The concept of “Caucasian war” was introduced by the publicist and historian R. Fadeev.

In the history of our country, it refers to the events associated with the annexation of Chechnya and Circassia to the empire.

The Caucasian War lasted 47 years, from 1817 to 1864, and ended with the victory of the Russians, giving rise to many legends and myths, sometimes very far from reality.

What are the reasons for the Caucasian war?

As in all wars - in the redistribution of territories: three powerful powers - Persia, Russia and Turkey - fought for dominion over the “gates” from Europe to Asia, i.e. over the Caucasus. At the same time, the attitude of the local population was not taken into account at all.

In the early 1800s, Russia was able to defend its rights to Georgia, Armenia and Azerbaijan from Persia and Turkey, and the peoples of the North and Western Caucasus went to it as if “automatically”.

But the mountaineers, with their rebellious spirit and love of independence, could not come to terms with the fact that Turkey simply ceded the Caucasus to the king as a gift.

The Caucasian War began with the appearance of General Ermolov in this region, who suggested that the Tsar take active action with the aim of creating fortress settlements in remote mountainous areas where Russian garrisons would be located.

The mountaineers resisted fiercely, having the advantage of the war on their territory. But nevertheless, Russian losses in the Caucasus until the 30s amounted to several hundred per year, and even those were associated with armed uprisings.

But then the situation changed dramatically.

In 1834, Shamil became the head of the Muslim mountaineers. It was under him that the Caucasian war took on its greatest scope.

Shamil led a simultaneous struggle both against the tsarist garrisons and against those feudal lords who recognized the power of the Russians. It was on his orders that the only heir of the Avar Khanate was killed, and the captured treasury of Gamzat Bek made it possible to significantly increase military spending.

In fact, Shamil’s main support was the murids and the local clergy. He repeatedly raided Russian fortresses and renegade villages.

However, the Russians also responded with the same measure: in the summer of 1839, a military expedition captured the residence of the imam, and the wounded Shamil managed to move to Chechnya, which became a new arena of military action.

General Vorontsov, who became the head of the tsarist troops, completely changed the situation by stopping expeditions to mountain villages, which were always accompanied by large material and human losses. The soldiers began to cut clearings in the forests, erect fortifications, and create Cossack villages.

And the mountaineers themselves no longer trusted the imam. And at the end of the 40s of the 19th century, the territory of the imamate began to shrink, resulting in a complete blockade.

In 1848, the Russians captured one of the strategically important villages - Gergebil, and then Georgian Kakheti. They managed to repel the attempts of the murids to destroy the fortifications in the mountains.

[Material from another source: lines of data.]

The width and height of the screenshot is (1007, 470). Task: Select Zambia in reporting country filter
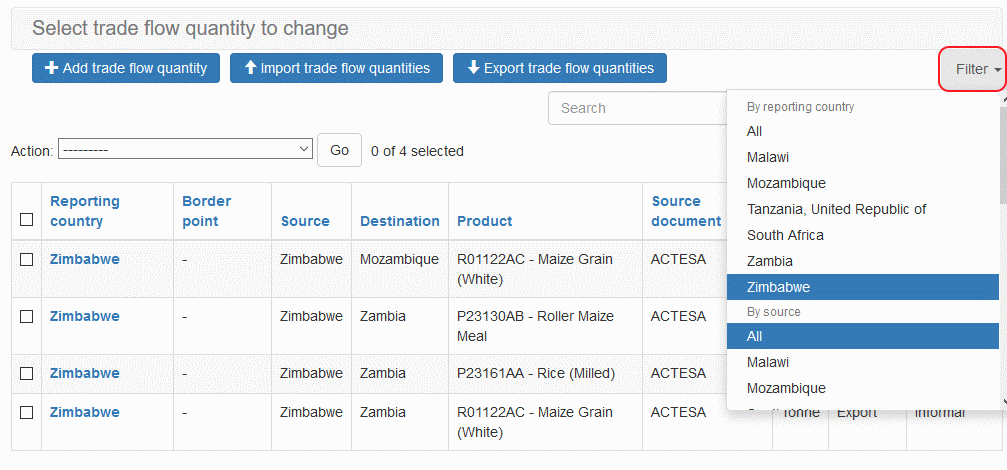(x=769, y=261)
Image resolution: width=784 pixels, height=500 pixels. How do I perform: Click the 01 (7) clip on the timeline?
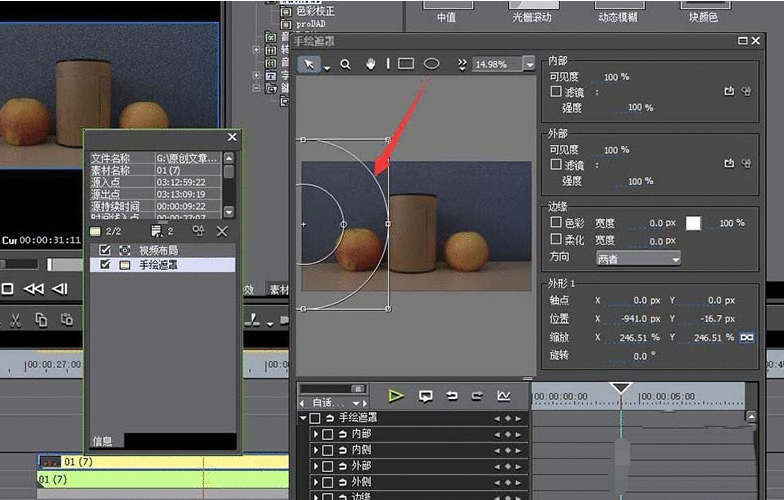click(120, 462)
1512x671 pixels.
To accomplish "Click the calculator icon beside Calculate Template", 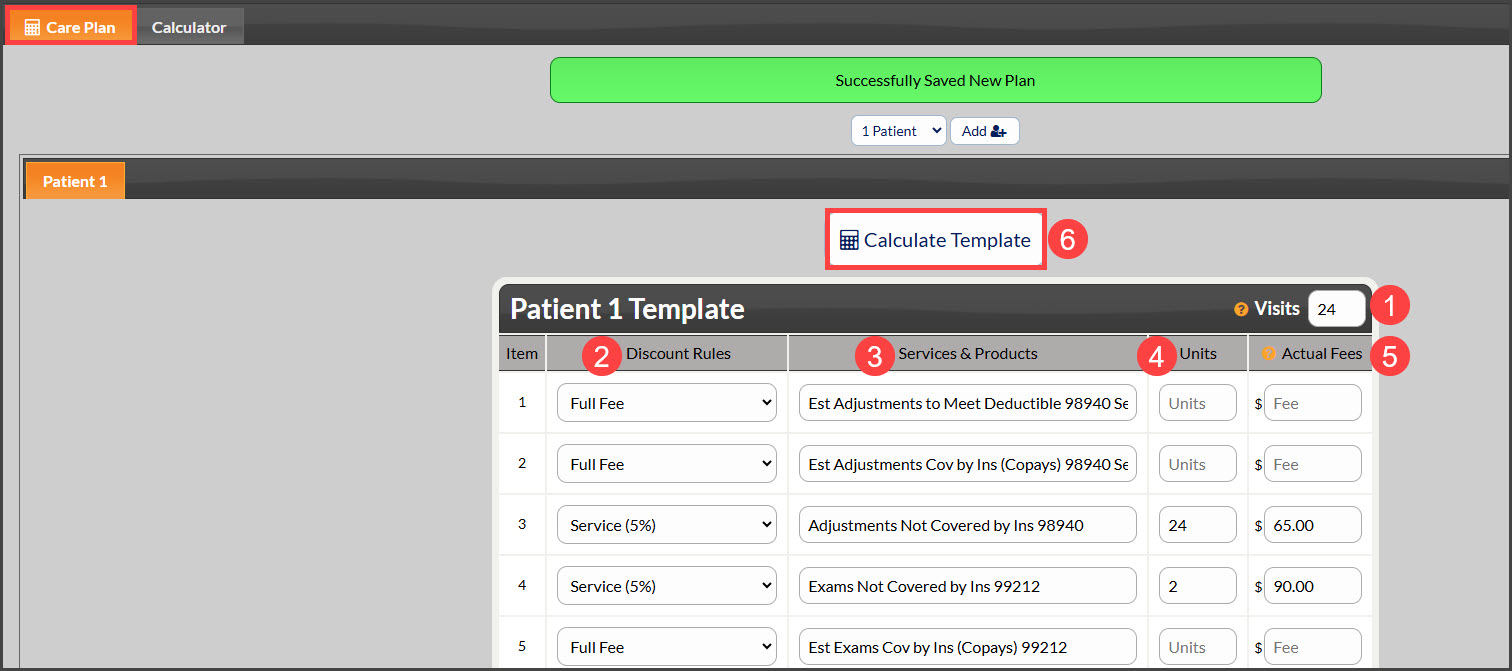I will pyautogui.click(x=849, y=240).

The despotism of the imam, military exactions, and repressive policies pushed the mountaineers away from the muridism movement, which only intensified internal confrontation.

With its end, the Caucasian War entered its final stage. General Baryatinsky became the tsar's deputy and commander of the troops, and the future minister of war and reformer Milyutin became the chief of staff.

The Russians switched from defense to offensive actions. Shamil found himself cut off from Chechnya in Mountainous Dagestan.

At the same time, Baryatinsky, who knew the Caucasus well, as a result of his rather active policy of establishing peaceful relations with the mountaineers, soon became very popular in the North Caucasus. The mountaineers were inclined towards the Russian orientation: uprisings began to break out everywhere.

By May 1864, the last center of resistance of the murids was broken, and Shamil himself surrendered in August.

On this day the Caucasian War ended, the results of which were reaped by contemporaries.